From the latest issue of Mountain Parent Magazine…
Even if life doesn’t give you lemons … make Lemonade
Two local nonprofit organizations have adopted National Lemonade Day on July 14 giving Roaring Fork Valley kids the tools they need for turning an iconic summertime activity into a primer on how to succeed in business.
There’s nothing quite as quintessentially American as a lemonade stand. It’s baseball, apple pie and bootstraps – all rolled up into one sweet idea, which inspired national Lemonade Day founder Michael Holthouse.
“America was built on the back of small business. Entrepreneurs take risks believing they can realize their dream if they work hard, take responsibility and act as good stewards of their resources,” Holthouse wrote. “Today’s youth share that optimism, but lack the life skills, mentorship and real-world experience necessary to be successful.”
Michael Holthouse, INK Magazine Entrepreneur of the Year and founder of the computer network services company Paranet, launched Lemonade Day to inspire tomorrow’s business leaders by giving kids an experience-based way to learn the principals needed to start any business. His lesson-based program grew in 10 years from 2,700 participants in Houston, Texas to over a million children throughout the U.S., including those who joined programs in Aspen, Basalt and Carbondale. Local nonprofit consultant Heather Hicks brought Lemonade Day to the Valley more than 5 years ago after meeting Holthouse at a leadership conference.
“I knew this idea would take hold in our community because it is highly engaging. It shows kids how to start with an idea and take it to reality,” Hicks said.

• _Task objective_
Can you copy word for word the passage of the Lemonade Day article above between "From the latest" and "founder Michael Holthouse.", inclusive?

• _Entries supplied_
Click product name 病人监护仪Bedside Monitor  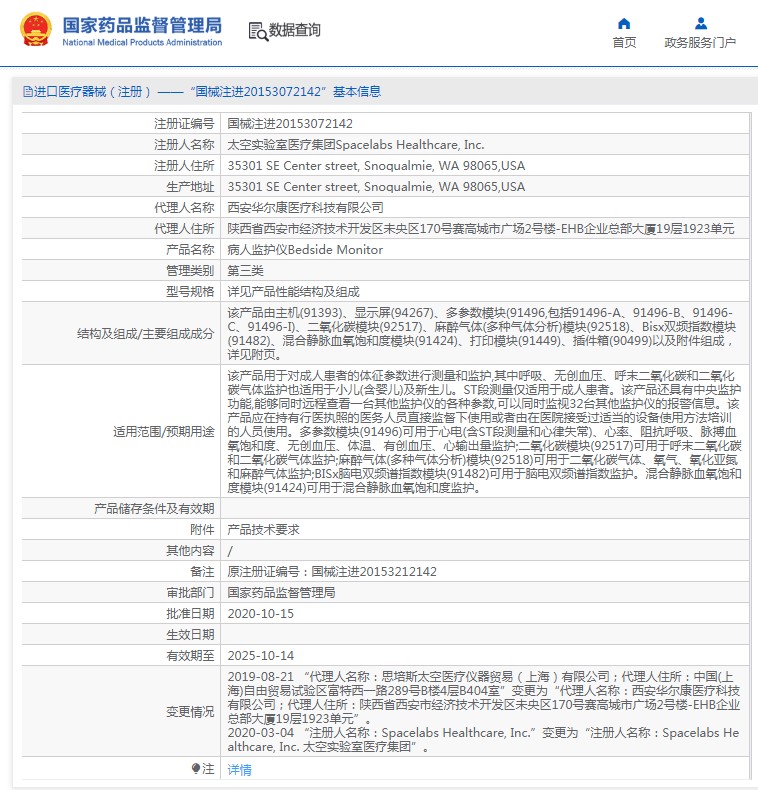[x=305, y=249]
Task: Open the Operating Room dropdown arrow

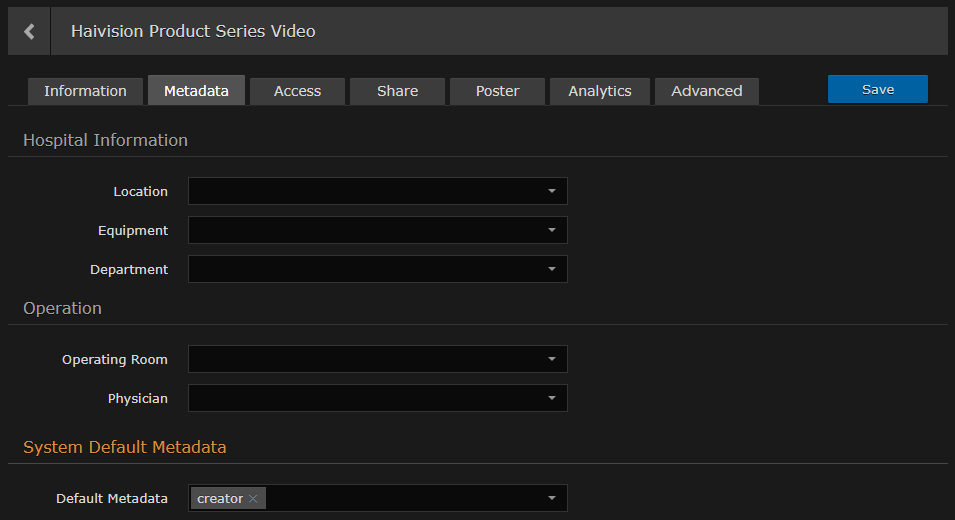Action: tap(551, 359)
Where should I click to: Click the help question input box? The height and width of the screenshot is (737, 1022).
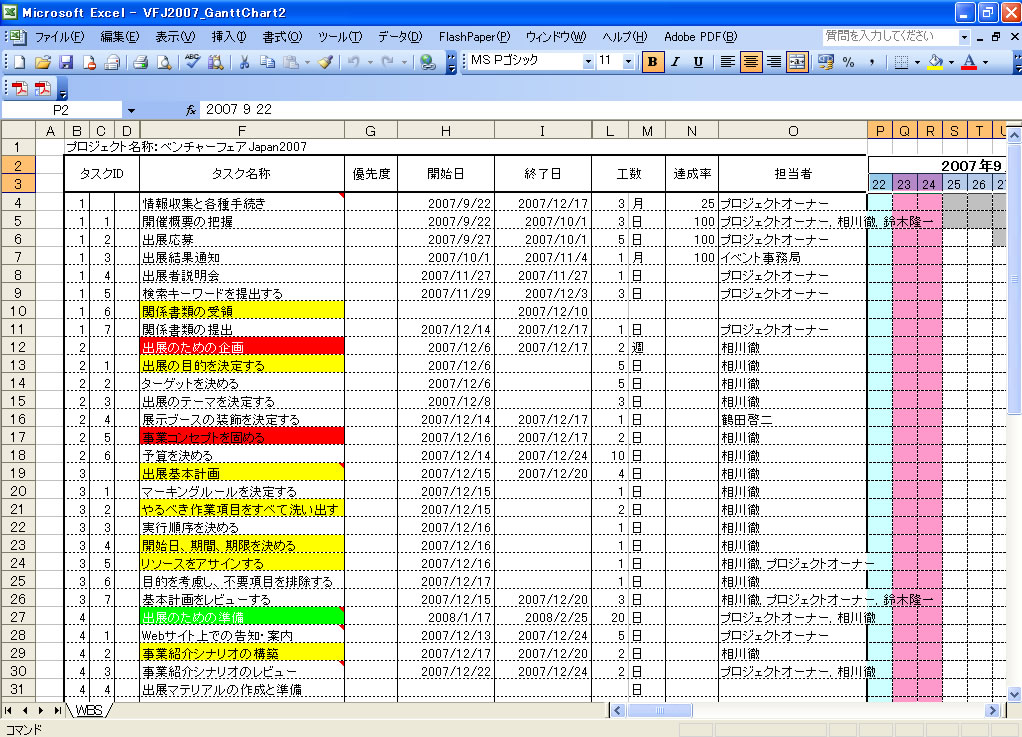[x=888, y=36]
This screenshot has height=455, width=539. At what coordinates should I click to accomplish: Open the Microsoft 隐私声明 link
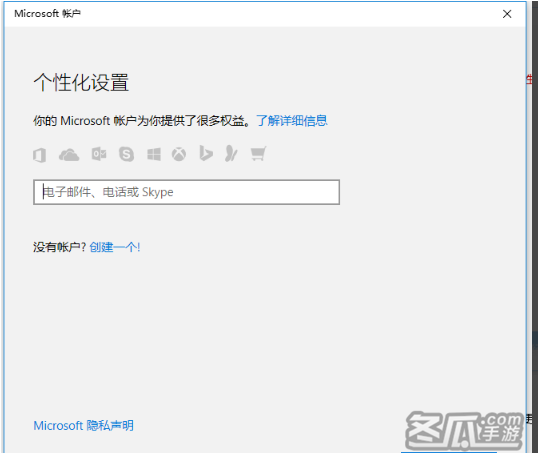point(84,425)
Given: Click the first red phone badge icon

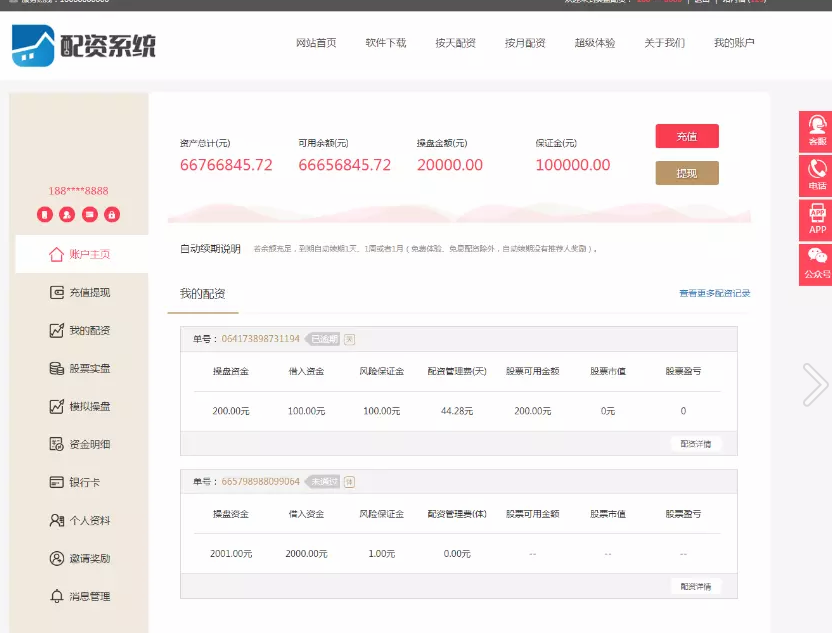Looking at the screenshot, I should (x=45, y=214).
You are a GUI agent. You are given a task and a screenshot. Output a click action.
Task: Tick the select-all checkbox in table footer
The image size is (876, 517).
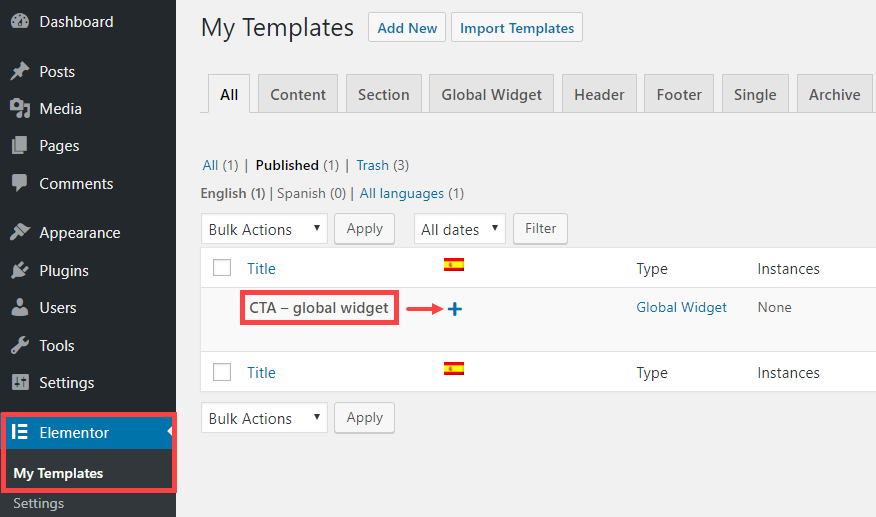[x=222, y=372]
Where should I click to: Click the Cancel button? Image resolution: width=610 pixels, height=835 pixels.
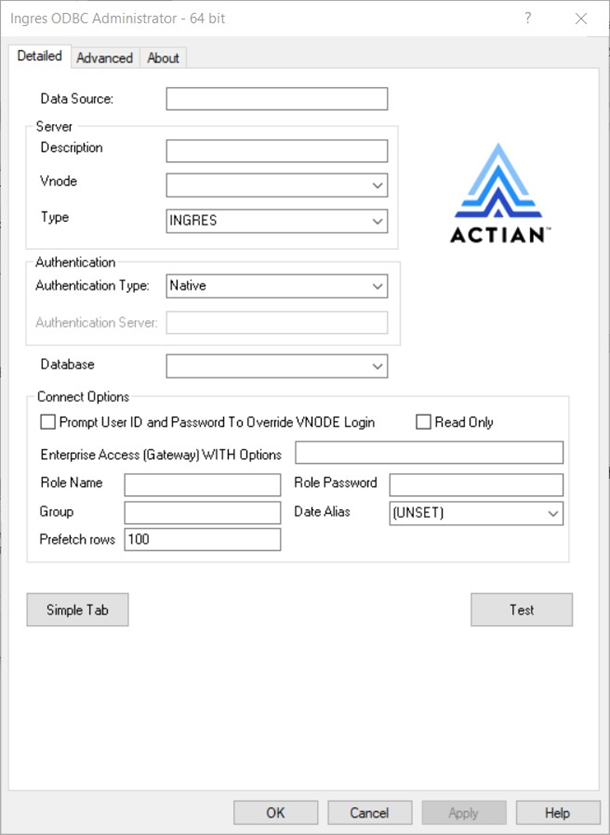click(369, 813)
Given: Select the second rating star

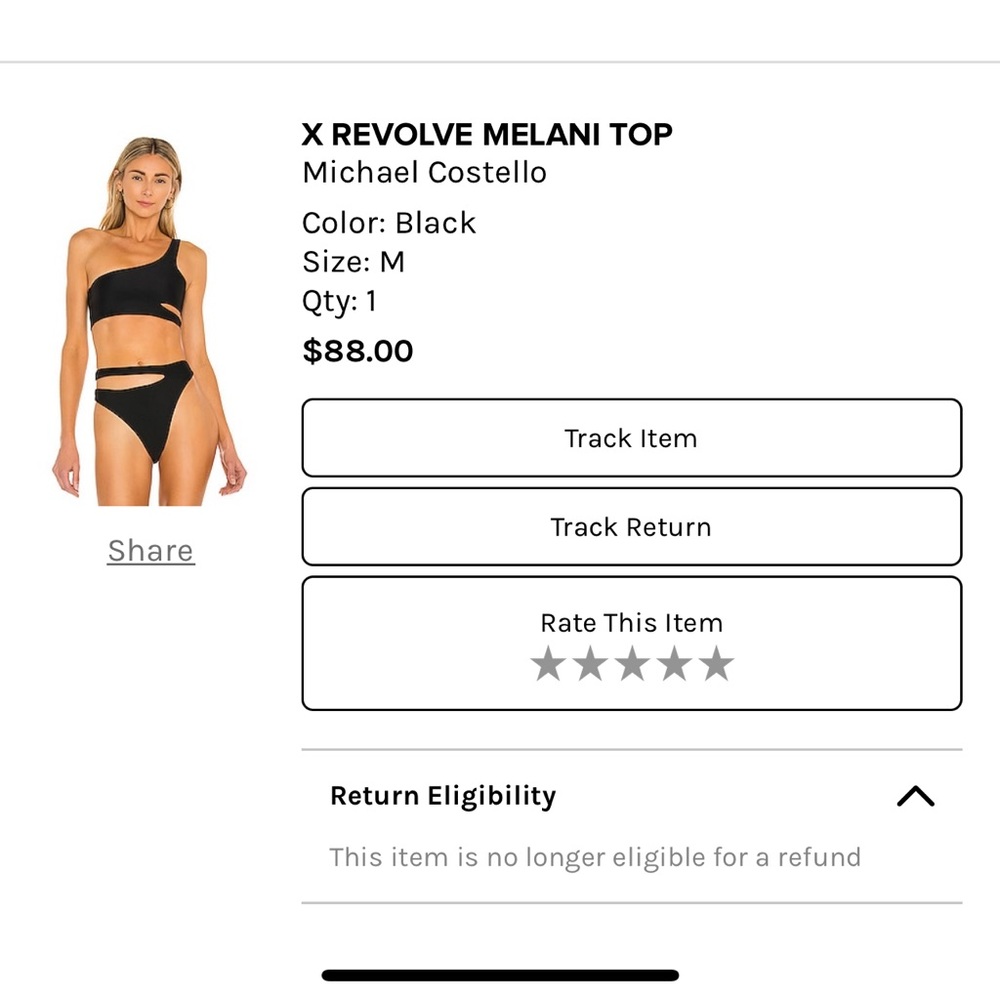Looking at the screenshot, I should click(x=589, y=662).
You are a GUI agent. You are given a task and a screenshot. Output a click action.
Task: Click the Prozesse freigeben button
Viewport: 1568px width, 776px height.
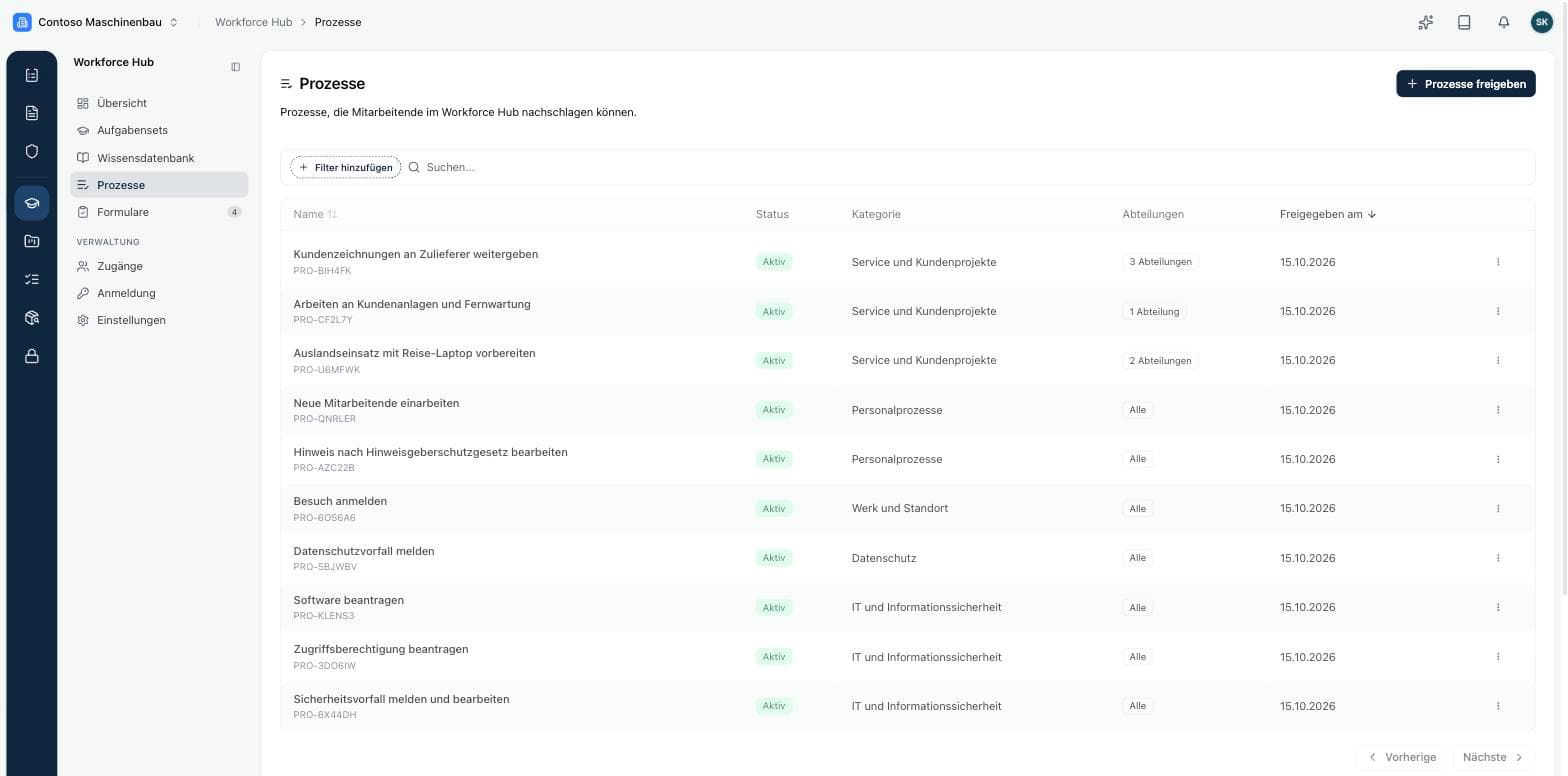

• _Result of the exercise_
From the latest issue of Mountain Parent Magazine…
Even if life doesn’t give you lemons … make Lemonade
Two local nonprofit organizations have adopted National Lemonade Day on July 14 giving Roaring Fork Valley kids the tools they need for turning an iconic summertime activity into a primer on how to succeed in business.
There’s nothing quite as quintessentially American as a lemonade stand. It’s baseball, apple pie and bootstraps – all rolled up into one sweet idea, which inspired national Lemonade Day founder Michael Holthouse.